2

As per the API, these are the facts:

  • The seek(long bytePosition) method simply put, moves the pointer to the position specified with the bytePosition parameter.
  • When the bytePosition is greater than the file length, the file length does not change unless a byte is written at the (new) end.
  • If data is present in the length skipped over, such data is left untouched.

However, the situation I'm curious about is: When there is a file with no data (0 bytes) and I execute the following code:

file.seek(100000-1);
file.write(0);

All the 100,000 bytes are filled with 0 almost instantly. I can clock over 200GB in say, 10 ms.

But when I try to write 100000 bytes using other methods such as BufferedOutputStream the same process takes an almost infinitely longer time.

What is the reason for this difference in time? Is there a more efficient way to create a file of n bytes and fill it with 0s?

EDIT: If the data is not actually written, how is the file filled with data? Sample this code:

RandomAccessFile out=new RandomAccessFile("D:/out","rw");
out.seek(100000-1);
out.write(0);
out.close();

This is the output:

Output

Plus, If the file is huge enough I can no longer write to the disk due to lack of space.

SirVirgin
  • 123
  • 2
  • 10
  • My guess is that the file size is "noted", but the actual blocks are not written to disk. How long does the flush/close take? (see here http://stackoverflow.com/a/257849/540873) – Thomas Jungblut Feb 23 '17 at 17:03
  • My guess was the same, but I did open the file and check it. when I didn't write the last byte, it was empty with the resultant file size being 0 bytes. when I did write the last byte, every byte until the last was filled with 0 and the file size was as input. The entire process, with the close() operation included is the time specified in the question (Which is why I'm amazed!) – SirVirgin Feb 23 '17 at 17:07
  • what did you not understand when you read the source code for that method? Do did read the source before asking for someone else to read it and do you work for you didn't you? –  Feb 23 '17 at 17:16
  • @JarrodRoberson it is a native method. – Gray Feb 23 '17 at 17:20
  • How the OS handles this very dependent on which OS @RangaRajan. And as to _how_ the data is written this is explained in the answers below. It's all 0s which are handled differently if the file is sparse. – Gray Feb 23 '17 at 17:21
  • @JarrodRoberson If would point me to the source code I would be most grateful good sir. – SirVirgin Feb 23 '17 at 17:23
  • @Gray thanks, I'm following up on sparse files (From the answers posted) – SirVirgin Feb 23 '17 at 17:24

2 Answers2

7

When you write 100,000 bytes to a BufferedOutputStream, your program is explicitly accessing each byte of the file and writing a zero.

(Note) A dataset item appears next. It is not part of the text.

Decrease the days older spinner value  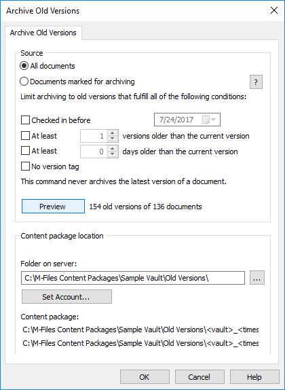tap(113, 154)
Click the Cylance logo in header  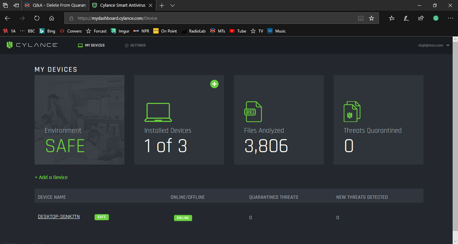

When you use a RandomAccessFile.seek() on a local file, you are indirectly using the C system call fseek(). How that gets handled depends on the operating system.

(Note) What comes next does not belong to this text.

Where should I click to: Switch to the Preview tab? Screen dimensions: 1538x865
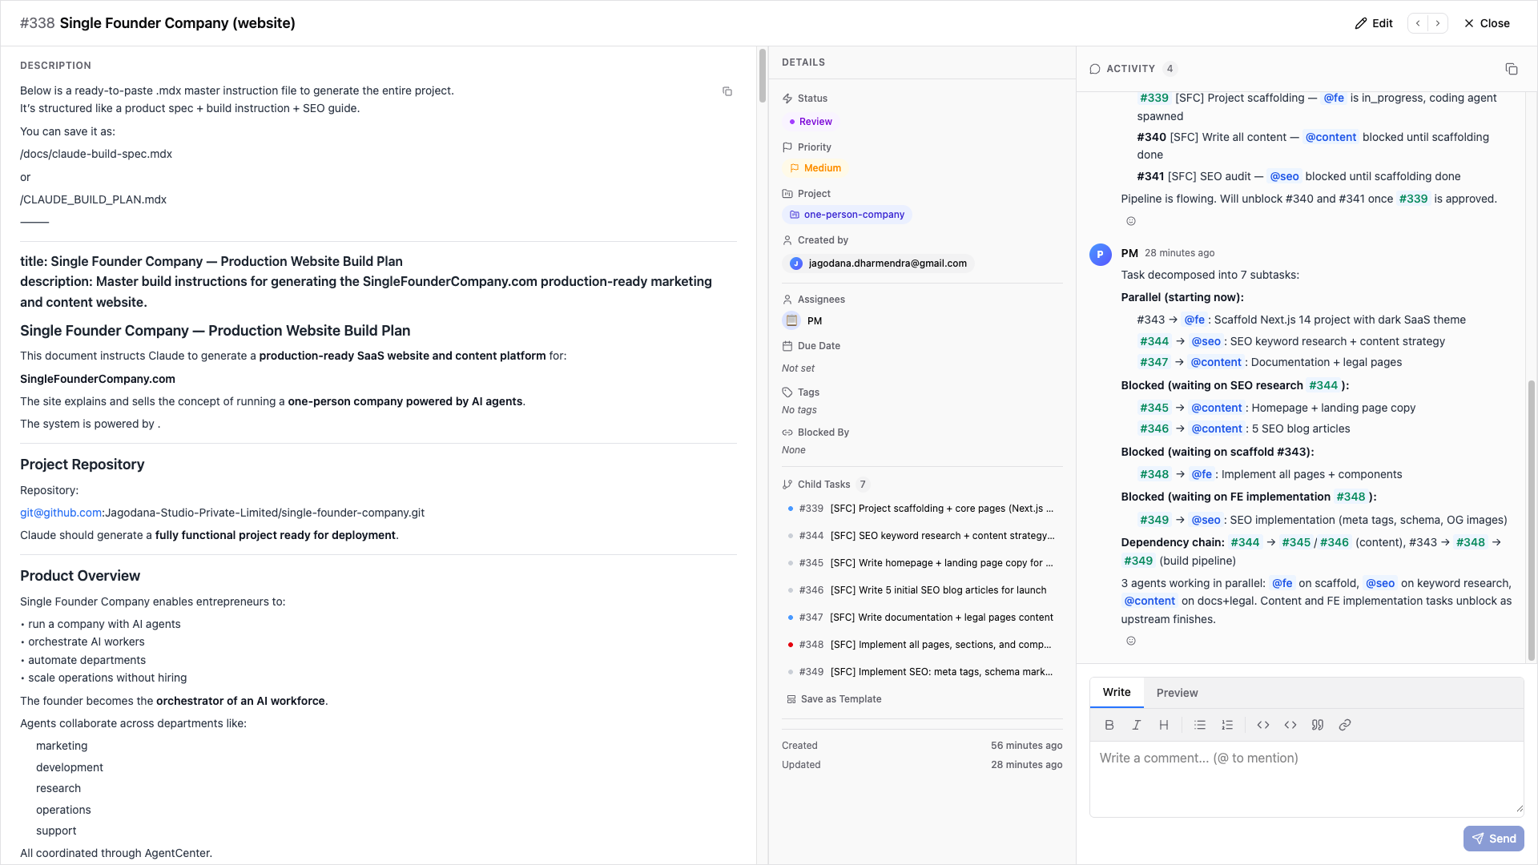point(1177,692)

In most modern operating systems, sparse files are supported. This means that if you ask for an empty 100,000 byte file, 100,000 bytes of disk space are not actually used. When you write to byte 100,001, the OS still doesn't use 100,001 bytes of disk. It allocates a small amount of space for the block containing "real" data, and keeps track of the empty space separately.

When you read a sparse file, for example, by fseek()ing to byte 50,000, then reading, the OS can say "OK, I have not allocated disk space for byte 50,000 because I have noted that bytes 0 to 100,000 are empty. Therefore I can return 0 for this byte.". This is invisible to the caller.

This has the dual purpose of saving disk space, and improving speed. You have noticed the speed improvement.

More generally, fseek() goes directly to a position in a file, so it's O(1) rather than O(n). If you compare a file to an array, it's like doing x = arr[n] instead of for(i = 0; i<=n; i++) { x = arr[i]; }

This description, and that on Wikipedia, is probably sufficient to understand why seeking to byte 100,000 then writing is faster than writing 100,000 zeros. However you can read the Linux kernel source code to see how sparse files are implemented, you can read the RandomAccessFile source code in the JDK, and the JRE source code, to see how they interact. However, this is probably more detail than you need.

slim
  • 36,139
  • 10
  • 83
  • 117
  • This answer handles your edit as well @RangaRajan. The data is 0s which is handled by the sparse file. – Gray Feb 23 '17 at 17:23
  • Thanks for the answers – SirVirgin Feb 23 '17 at 17:27
  • @slim Would a sparse file overwrite deleted data as well? (data deleted but not yet overwritten) – SirVirgin Feb 23 '17 at 17:33
  • Upon reading this description I can understand that it doesn't but I experimented and found that I could not recover a file using Piriform's Recuva. (Windows 10) – SirVirgin Feb 23 '17 at 17:41
  • If you have another question, ask it as a new question - but you will have to explain what you mean by "overwrite deleted data" and "data deleted but not yet overwritten". Also it may belong on a different Stack Exchange site, depending on which OS you are asking about. – slim Feb 23 '17 at 18:25
2

Your operating system and filesystem support sparse files and when it's the case, seek is implemented to make use of this feature.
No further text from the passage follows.